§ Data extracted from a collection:
══════

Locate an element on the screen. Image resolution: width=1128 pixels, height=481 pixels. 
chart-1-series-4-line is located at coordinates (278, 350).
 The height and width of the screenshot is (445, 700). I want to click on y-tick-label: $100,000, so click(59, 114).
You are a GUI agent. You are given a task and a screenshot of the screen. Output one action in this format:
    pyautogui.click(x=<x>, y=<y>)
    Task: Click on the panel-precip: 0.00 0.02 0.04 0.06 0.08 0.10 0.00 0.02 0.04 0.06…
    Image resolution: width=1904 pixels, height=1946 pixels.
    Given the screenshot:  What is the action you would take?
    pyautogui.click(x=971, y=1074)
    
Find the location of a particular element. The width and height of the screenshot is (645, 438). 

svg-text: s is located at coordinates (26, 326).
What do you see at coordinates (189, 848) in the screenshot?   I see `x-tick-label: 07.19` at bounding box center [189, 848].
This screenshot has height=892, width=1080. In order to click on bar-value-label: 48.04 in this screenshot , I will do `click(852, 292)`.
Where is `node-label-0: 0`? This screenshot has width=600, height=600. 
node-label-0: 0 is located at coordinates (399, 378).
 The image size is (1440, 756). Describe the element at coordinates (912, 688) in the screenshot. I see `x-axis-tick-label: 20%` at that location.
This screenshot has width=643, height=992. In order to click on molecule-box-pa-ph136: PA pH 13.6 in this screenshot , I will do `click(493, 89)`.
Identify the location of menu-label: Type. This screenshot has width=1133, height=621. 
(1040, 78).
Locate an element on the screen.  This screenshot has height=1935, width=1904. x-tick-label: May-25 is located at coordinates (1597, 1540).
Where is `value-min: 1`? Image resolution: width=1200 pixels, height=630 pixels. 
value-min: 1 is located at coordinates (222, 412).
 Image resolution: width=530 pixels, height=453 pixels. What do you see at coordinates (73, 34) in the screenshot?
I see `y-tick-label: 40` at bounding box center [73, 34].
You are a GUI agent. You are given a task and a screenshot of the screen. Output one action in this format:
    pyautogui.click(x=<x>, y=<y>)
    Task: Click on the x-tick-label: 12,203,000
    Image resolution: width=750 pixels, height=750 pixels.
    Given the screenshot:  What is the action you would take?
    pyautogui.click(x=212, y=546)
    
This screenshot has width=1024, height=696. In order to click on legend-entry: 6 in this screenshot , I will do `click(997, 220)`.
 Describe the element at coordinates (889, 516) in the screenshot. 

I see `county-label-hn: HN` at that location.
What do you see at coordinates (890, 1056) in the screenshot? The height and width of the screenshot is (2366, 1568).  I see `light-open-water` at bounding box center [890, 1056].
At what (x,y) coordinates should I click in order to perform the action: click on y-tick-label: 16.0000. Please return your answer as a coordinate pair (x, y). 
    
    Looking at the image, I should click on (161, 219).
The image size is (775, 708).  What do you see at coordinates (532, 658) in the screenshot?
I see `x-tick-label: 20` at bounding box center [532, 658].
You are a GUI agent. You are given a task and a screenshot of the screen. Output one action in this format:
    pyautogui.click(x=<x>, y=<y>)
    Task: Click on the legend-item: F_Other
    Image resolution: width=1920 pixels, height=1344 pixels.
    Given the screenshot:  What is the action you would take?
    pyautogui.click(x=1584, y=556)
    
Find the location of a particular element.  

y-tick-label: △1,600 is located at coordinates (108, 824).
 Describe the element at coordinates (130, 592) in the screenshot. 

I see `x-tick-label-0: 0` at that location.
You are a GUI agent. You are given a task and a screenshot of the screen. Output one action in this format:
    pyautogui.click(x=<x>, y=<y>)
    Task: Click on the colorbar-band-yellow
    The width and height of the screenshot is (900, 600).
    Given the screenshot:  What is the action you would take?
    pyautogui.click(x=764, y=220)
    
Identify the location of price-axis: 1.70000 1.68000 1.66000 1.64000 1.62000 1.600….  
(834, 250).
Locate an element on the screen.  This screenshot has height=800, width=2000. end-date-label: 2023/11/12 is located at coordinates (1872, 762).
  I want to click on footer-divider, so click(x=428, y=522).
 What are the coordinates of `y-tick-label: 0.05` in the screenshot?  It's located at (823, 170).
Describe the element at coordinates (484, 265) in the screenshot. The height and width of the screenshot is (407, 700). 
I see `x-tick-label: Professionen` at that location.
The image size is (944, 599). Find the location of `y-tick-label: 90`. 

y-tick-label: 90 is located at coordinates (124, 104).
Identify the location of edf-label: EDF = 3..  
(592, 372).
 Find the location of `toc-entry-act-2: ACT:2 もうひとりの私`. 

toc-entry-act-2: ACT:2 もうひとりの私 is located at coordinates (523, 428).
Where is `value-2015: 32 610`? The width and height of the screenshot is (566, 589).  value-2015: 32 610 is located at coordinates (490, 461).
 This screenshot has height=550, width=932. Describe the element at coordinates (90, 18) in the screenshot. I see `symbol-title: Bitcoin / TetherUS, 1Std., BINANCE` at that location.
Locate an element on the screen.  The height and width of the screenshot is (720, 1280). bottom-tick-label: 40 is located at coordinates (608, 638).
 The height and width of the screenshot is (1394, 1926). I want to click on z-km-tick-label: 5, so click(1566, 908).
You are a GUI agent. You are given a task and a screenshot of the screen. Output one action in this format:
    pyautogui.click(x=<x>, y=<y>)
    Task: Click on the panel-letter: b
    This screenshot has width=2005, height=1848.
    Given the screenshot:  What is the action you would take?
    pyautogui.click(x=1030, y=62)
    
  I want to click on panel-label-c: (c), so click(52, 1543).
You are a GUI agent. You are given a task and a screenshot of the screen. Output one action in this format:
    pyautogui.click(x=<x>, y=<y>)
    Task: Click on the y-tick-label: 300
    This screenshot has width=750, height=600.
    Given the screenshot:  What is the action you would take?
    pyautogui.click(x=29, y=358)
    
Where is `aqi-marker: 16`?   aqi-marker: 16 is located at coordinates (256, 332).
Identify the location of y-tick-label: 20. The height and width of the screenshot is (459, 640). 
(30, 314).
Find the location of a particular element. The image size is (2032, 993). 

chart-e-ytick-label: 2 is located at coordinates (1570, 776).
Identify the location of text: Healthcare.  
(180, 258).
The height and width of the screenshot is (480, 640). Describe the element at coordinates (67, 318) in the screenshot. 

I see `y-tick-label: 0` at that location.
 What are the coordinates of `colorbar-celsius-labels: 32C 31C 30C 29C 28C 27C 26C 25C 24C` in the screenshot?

══════

§ Instruction:
Copy the entries starting with the line that contains "What do you see at coordinates (189, 848)" and going on through the line that contains "center [73, 34].", keeping every character as it appears.

§ Output for this exercise:
What do you see at coordinates (189, 848) in the screenshot?   I see `x-tick-label: 07.19` at bounding box center [189, 848].
This screenshot has height=892, width=1080. In order to click on bar-value-label: 48.04 in this screenshot , I will do `click(852, 292)`.
Where is `node-label-0: 0`? This screenshot has width=600, height=600. 
node-label-0: 0 is located at coordinates (399, 378).
 The image size is (1440, 756). Describe the element at coordinates (912, 688) in the screenshot. I see `x-axis-tick-label: 20%` at that location.
This screenshot has width=643, height=992. In order to click on molecule-box-pa-ph136: PA pH 13.6 in this screenshot , I will do `click(493, 89)`.
Identify the location of menu-label: Type. This screenshot has width=1133, height=621. 
(1040, 78).
Locate an element on the screen.  This screenshot has height=1935, width=1904. x-tick-label: May-25 is located at coordinates (1597, 1540).
Where is `value-min: 1`? Image resolution: width=1200 pixels, height=630 pixels. 
value-min: 1 is located at coordinates (222, 412).
 Image resolution: width=530 pixels, height=453 pixels. What do you see at coordinates (73, 34) in the screenshot?
I see `y-tick-label: 40` at bounding box center [73, 34].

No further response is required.